▶ Task
Retype everything in the listing, leaving each line exactly as it is.

[[ Data to process open ]]

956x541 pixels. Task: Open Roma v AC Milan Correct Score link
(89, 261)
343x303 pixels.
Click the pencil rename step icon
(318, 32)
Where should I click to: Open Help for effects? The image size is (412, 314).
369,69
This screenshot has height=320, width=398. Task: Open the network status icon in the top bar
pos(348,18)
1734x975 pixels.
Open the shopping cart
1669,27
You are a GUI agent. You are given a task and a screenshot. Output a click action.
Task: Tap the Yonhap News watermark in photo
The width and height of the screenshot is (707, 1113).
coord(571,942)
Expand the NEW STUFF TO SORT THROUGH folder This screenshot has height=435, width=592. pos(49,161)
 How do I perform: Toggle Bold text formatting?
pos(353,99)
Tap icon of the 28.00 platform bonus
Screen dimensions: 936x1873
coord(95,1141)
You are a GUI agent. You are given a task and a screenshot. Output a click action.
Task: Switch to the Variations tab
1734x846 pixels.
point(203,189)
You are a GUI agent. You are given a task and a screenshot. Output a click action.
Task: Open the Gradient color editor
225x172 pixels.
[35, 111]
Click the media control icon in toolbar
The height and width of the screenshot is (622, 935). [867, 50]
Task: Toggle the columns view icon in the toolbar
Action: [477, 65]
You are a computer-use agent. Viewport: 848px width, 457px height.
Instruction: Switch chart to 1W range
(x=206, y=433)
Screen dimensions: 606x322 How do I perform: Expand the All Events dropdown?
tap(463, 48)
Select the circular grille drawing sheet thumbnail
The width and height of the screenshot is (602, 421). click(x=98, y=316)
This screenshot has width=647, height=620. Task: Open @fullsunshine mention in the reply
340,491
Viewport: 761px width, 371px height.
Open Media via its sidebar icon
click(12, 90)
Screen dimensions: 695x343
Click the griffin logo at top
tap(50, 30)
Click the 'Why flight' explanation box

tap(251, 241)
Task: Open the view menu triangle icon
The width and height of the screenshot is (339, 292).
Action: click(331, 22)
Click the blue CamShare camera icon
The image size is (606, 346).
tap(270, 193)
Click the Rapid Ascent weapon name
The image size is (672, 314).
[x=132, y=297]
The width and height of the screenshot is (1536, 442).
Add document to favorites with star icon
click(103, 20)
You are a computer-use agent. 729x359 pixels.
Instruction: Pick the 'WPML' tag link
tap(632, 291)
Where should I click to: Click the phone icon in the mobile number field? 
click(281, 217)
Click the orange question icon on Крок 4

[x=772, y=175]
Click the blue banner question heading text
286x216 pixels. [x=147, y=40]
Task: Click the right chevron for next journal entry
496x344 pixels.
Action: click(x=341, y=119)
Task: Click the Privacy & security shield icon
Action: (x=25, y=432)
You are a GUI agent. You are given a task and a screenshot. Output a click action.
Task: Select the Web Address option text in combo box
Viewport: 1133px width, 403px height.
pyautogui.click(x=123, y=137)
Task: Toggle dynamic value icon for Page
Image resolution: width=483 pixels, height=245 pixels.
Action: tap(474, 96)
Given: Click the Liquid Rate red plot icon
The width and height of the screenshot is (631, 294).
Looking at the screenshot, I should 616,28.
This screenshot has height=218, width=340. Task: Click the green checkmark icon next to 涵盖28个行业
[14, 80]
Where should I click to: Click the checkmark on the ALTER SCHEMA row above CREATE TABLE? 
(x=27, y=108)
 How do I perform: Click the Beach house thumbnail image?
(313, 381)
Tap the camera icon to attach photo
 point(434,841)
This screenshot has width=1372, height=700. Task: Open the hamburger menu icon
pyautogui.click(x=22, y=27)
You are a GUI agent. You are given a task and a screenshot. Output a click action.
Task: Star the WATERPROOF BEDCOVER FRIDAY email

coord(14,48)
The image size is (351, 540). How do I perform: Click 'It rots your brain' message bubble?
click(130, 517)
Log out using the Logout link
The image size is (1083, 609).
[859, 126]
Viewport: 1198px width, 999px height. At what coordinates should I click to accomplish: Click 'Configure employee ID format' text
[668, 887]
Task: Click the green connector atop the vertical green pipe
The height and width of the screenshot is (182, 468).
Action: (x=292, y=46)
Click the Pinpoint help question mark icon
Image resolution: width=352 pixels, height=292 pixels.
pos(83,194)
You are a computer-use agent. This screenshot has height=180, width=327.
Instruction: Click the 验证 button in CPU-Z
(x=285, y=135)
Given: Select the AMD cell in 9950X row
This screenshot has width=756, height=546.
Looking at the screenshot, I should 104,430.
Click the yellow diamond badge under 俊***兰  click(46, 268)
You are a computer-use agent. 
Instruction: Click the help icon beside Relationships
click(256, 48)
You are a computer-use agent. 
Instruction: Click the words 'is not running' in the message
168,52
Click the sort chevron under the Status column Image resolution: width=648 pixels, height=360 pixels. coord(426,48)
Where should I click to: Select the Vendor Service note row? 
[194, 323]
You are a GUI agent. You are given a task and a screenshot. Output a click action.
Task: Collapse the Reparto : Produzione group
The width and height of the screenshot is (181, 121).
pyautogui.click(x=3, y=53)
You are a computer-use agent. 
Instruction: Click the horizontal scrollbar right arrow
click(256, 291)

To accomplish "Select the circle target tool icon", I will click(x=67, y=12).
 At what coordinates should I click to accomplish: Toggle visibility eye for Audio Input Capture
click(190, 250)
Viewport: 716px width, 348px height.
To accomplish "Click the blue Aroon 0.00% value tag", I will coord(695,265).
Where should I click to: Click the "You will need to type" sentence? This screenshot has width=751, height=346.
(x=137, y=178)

[[ Data to process closed ]]

▶ Response to this exercise
956x541 pixels. Task: Open Roma v AC Milan Correct Score link
(89, 261)
343x303 pixels.
Click the pencil rename step icon
(318, 32)
Where should I click to: Open Help for effects? The image size is (412, 314).
369,69
This screenshot has height=320, width=398. Task: Open the network status icon in the top bar
pos(348,18)
1734x975 pixels.
Open the shopping cart
1669,27
You are a GUI agent. You are given a task and a screenshot. Output a click action.
Task: Tap the Yonhap News watermark in photo
The width and height of the screenshot is (707, 1113).
coord(571,942)
Expand the NEW STUFF TO SORT THROUGH folder This screenshot has height=435, width=592. pos(49,161)
 How do I perform: Toggle Bold text formatting?
pos(353,99)
Tap icon of the 28.00 platform bonus
Screen dimensions: 936x1873
coord(95,1141)
You are a GUI agent. You are given a task and a screenshot. Output a click action.
Task: Switch to the Variations tab
1734x846 pixels.
point(203,189)
You are a GUI agent. You are given a task and a screenshot. Output a click action.
Task: Open the Gradient color editor
225x172 pixels.
[35, 111]
Click the media control icon in toolbar
The height and width of the screenshot is (622, 935). [867, 50]
Task: Toggle the columns view icon in the toolbar
Action: [477, 65]
You are a computer-use agent. Viewport: 848px width, 457px height.
Instruction: Switch chart to 1W range
(x=206, y=433)
Screen dimensions: 606x322 How do I perform: Expand the All Events dropdown?
tap(463, 48)
Select the circular grille drawing sheet thumbnail
The width and height of the screenshot is (602, 421). click(x=98, y=316)
This screenshot has width=647, height=620. Task: Open @fullsunshine mention in the reply
340,491
Viewport: 761px width, 371px height.
Open Media via its sidebar icon
click(12, 90)
Screen dimensions: 695x343
Click the griffin logo at top
tap(50, 30)
Click the 'Why flight' explanation box

tap(251, 241)
Task: Open the view menu triangle icon
The width and height of the screenshot is (339, 292).
Action: click(331, 22)
Click the blue CamShare camera icon
The image size is (606, 346).
tap(270, 193)
Click the Rapid Ascent weapon name
The image size is (672, 314).
[x=132, y=297]
The width and height of the screenshot is (1536, 442).
Add document to favorites with star icon
click(103, 20)
You are a computer-use agent. 729x359 pixels.
Instruction: Pick the 'WPML' tag link
tap(632, 291)
Where should I click to: Click the phone icon in the mobile number field? 
click(281, 217)
Click the orange question icon on Крок 4

[x=772, y=175]
Click the blue banner question heading text
286x216 pixels. [x=147, y=40]
Task: Click the right chevron for next journal entry
496x344 pixels.
Action: click(x=341, y=119)
Task: Click the Privacy & security shield icon
Action: (x=25, y=432)
You are a GUI agent. You are given a task and a screenshot. Output a click action.
Task: Select the Web Address option text in combo box
Viewport: 1133px width, 403px height.
pyautogui.click(x=123, y=137)
Task: Toggle dynamic value icon for Page
Image resolution: width=483 pixels, height=245 pixels.
Action: tap(474, 96)
Given: Click the Liquid Rate red plot icon
The width and height of the screenshot is (631, 294).
Looking at the screenshot, I should 616,28.
This screenshot has height=218, width=340. Task: Click the green checkmark icon next to 涵盖28个行业
[14, 80]
Where should I click to: Click the checkmark on the ALTER SCHEMA row above CREATE TABLE? 
(x=27, y=108)
 How do I perform: Click the Beach house thumbnail image?
(313, 381)
Tap the camera icon to attach photo
 point(434,841)
This screenshot has width=1372, height=700. Task: Open the hamburger menu icon
pyautogui.click(x=22, y=27)
You are a GUI agent. You are given a task and a screenshot. Output a click action.
Task: Star the WATERPROOF BEDCOVER FRIDAY email

coord(14,48)
The image size is (351, 540). How do I perform: Click 'It rots your brain' message bubble?
click(130, 517)
Log out using the Logout link
The image size is (1083, 609).
[859, 126]
Viewport: 1198px width, 999px height. At what coordinates should I click to accomplish: Click 'Configure employee ID format' text
[668, 887]
Task: Click the green connector atop the vertical green pipe
The height and width of the screenshot is (182, 468).
Action: (x=292, y=46)
Click the Pinpoint help question mark icon
Image resolution: width=352 pixels, height=292 pixels.
pos(83,194)
You are a computer-use agent. This screenshot has height=180, width=327.
Instruction: Click the 验证 button in CPU-Z
(x=285, y=135)
Given: Select the AMD cell in 9950X row
This screenshot has width=756, height=546.
Looking at the screenshot, I should 104,430.
Click the yellow diamond badge under 俊***兰  click(46, 268)
You are a computer-use agent. 
Instruction: Click the help icon beside Relationships
click(256, 48)
You are a computer-use agent. 
Instruction: Click the words 'is not running' in the message
168,52
Click the sort chevron under the Status column Image resolution: width=648 pixels, height=360 pixels. coord(426,48)
Where should I click to: Select the Vendor Service note row? 
[194, 323]
You are a GUI agent. You are given a task and a screenshot. Output a click action.
Task: Collapse the Reparto : Produzione group
The width and height of the screenshot is (181, 121).
pyautogui.click(x=3, y=53)
You are a computer-use agent. 
Instruction: Click the horizontal scrollbar right arrow
click(256, 291)

To accomplish "Select the circle target tool icon", I will click(x=67, y=12).
 At what coordinates should I click to accomplish: Toggle visibility eye for Audio Input Capture
click(190, 250)
Viewport: 716px width, 348px height.
To accomplish "Click the blue Aroon 0.00% value tag", I will coord(695,265).
Where should I click to: Click the "You will need to type" sentence? This screenshot has width=751, height=346.
(x=137, y=178)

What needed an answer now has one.